Il n’y a plus ni homme ni femme, prêchait saint Paul dans son Epître aux Galates. Devant Dieu, la différence sexuelle n’avait plus de sens, de même que toutes les déterminations extérieures à l’âme. C’est d’une pensée étonnamment semblable, mais à la fois plus radicale et plus dangereuse, que je veux ici parler : celle qui pousse par exemple les professeurs de l’Université du Québec à Montréal à proposer un «français dégenré» ; la mairie d’Amsterdam à adopter «un nouveau langage plus inclusif» (entendez : qui ne fasse plus référence au sexe des administrés) ; celle de Paris à bientôt l’imiter en remplaçant les mentions de «père» et de «mère» par «parent 1» et «parent 2».

Voilà qui exprime à mes yeux un irrépressible désir de neutre. C’est peut-être la marque de notre époque, du gel désinfectant jusqu’au safe space universitaire. Des relations humaines mais aussi un langage, une littérature, une cuisine aseptisés : le désir en somme d’en finir avec le désir, d’abolir la chair et l’impureté qui lui est propre, de tuer la bête.

# Données présentées:

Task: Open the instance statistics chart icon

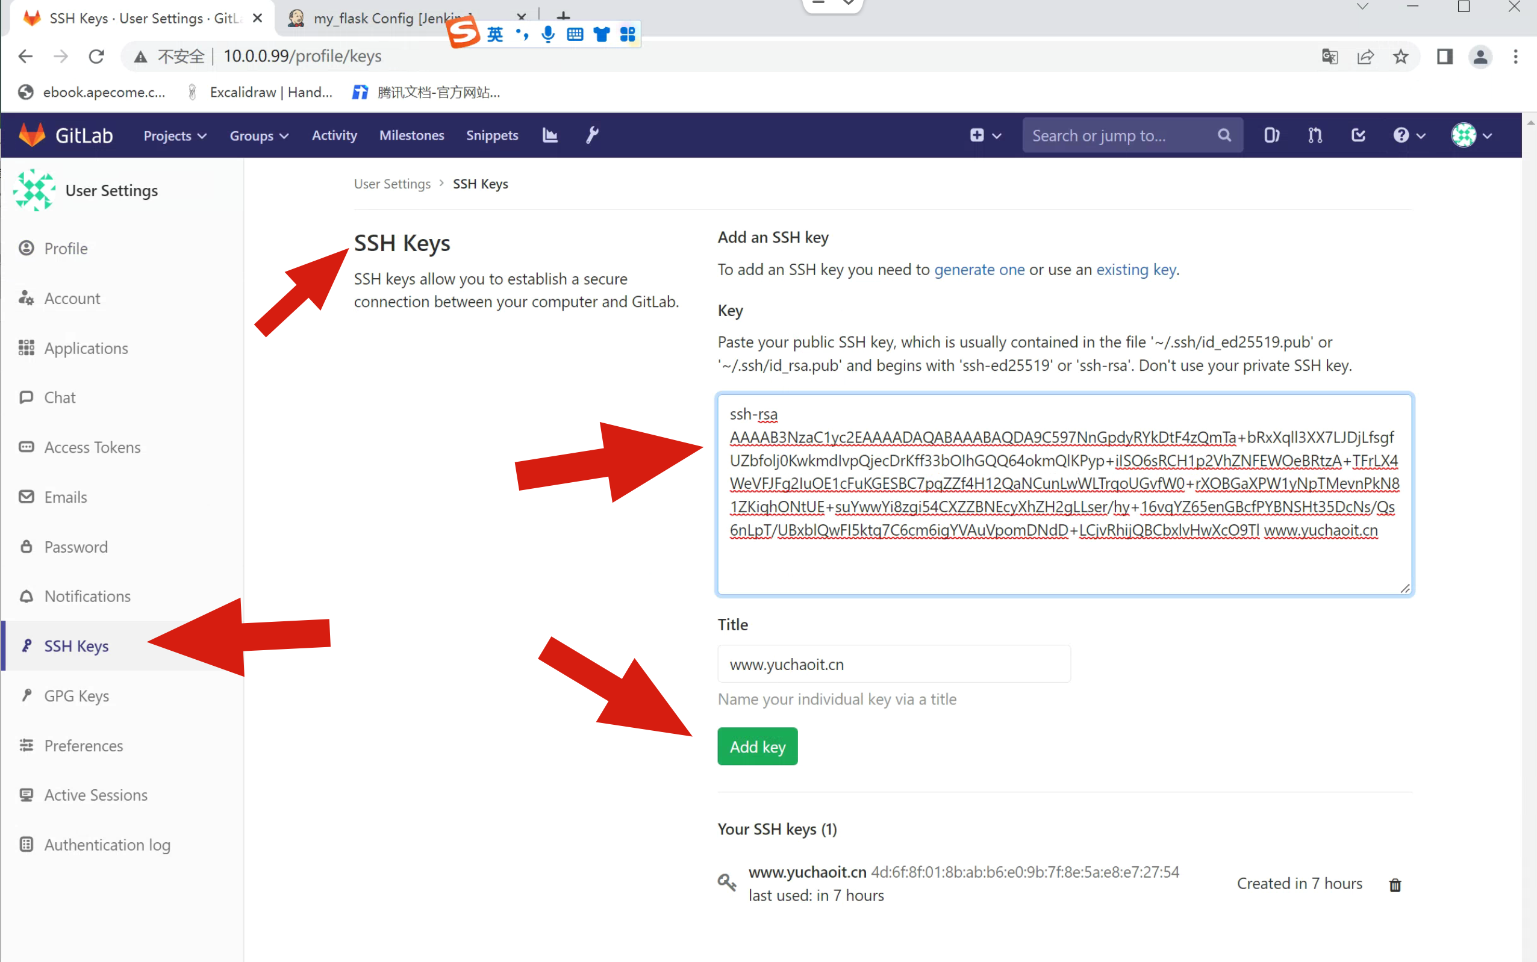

# Consigne 1:
Recopiez à l’identique le passage du texte sur le désir de neutre situé entre « Voilà qui exprime » et « tuer la bête. », ces deux bornes comprises.
# Consigne 2:
Reformulez sous forme de liste le paragraphe du texte sur le désir de neutre qui commence par « Voilà qui exprime », en conservant ses idées principales.
# Consigne 3:
Poursuivez le texte sur le désir de neutre à partir de sa dernière phrase.
Ces données proviennent d’une autre source.

# Réponse 1:
Voilà qui exprime à mes yeux un irrépressible désir de neutre. C’est peut-être la marque de notre époque, du gel désinfectant jusqu’au safe space universitaire. Des relations humaines mais aussi un langage, une littérature, une cuisine aseptisés : le désir en somme d’en finir avec le désir, d’abolir la chair et l’impureté qui lui est propre, de tuer la bête.

# Réponse 2:
- Ces exemples expriment, selon le texte, un irrépressible désir de neutre.
- Ce désir est peut-être la marque de notre époque, du gel désinfectant jusqu’au safe space universitaire.
- Il vise des relations humaines, mais aussi un langage, une littérature et une cuisine aseptisés.
- Il revient à vouloir en finir avec le désir, abolir la chair et l’impureté qui lui est propre, tuer la bête.

# Réponse 3:
Il fut un temps où la reconnaissance de la condition transsexuelle valait subversion de la morale, sous sa forme victorienne à tout le moins : le corps est impur, dites-vous, nous vous prenons au mot, il est impur, hybride, insaisissable, et là est aussi sa beauté. Aujourd’hui, c’est l’inverse qui se profile et si, comme cent autres justes causes, celle-ci prend bel et bien le chemin d’un dévoiement totalitaire, c’est qu’ultimement, on le voit, elle s’emploie désormais à nier notre carnalité même, au nom d’ailleurs, non plus de l’exception (qui l’honorait) mais de l’égalité (qui nous humilie tous).

Qu’il y ait du masculin dans la femme et du féminin dans l’homme, qu’exceptionnellement certains d’entre nous ne se reconnaissent ni dans l’une ni dans l’autre de ces deux catégories, que la nature produise des corps divers, parfois marqués dès l’origine d’ambivalence sexuelle, voilà ce que personne de sensé ne saurait nier ! Mais tirer de ces singularités la conclusion qu’il n’y a jamais ni masculin ni féminin, que ces notions sont arbitraires ou oppressives, que par égard pour la minorité il faudrait faire honte à la majorité, voilà pousser bien loin le sophisme. Voilà surtout une drôle de manière – quoiqu’elle ne dise pas son nom – de piétiner le corps, le visible, le palpable, au nom d’une intériorité toute platonicienne.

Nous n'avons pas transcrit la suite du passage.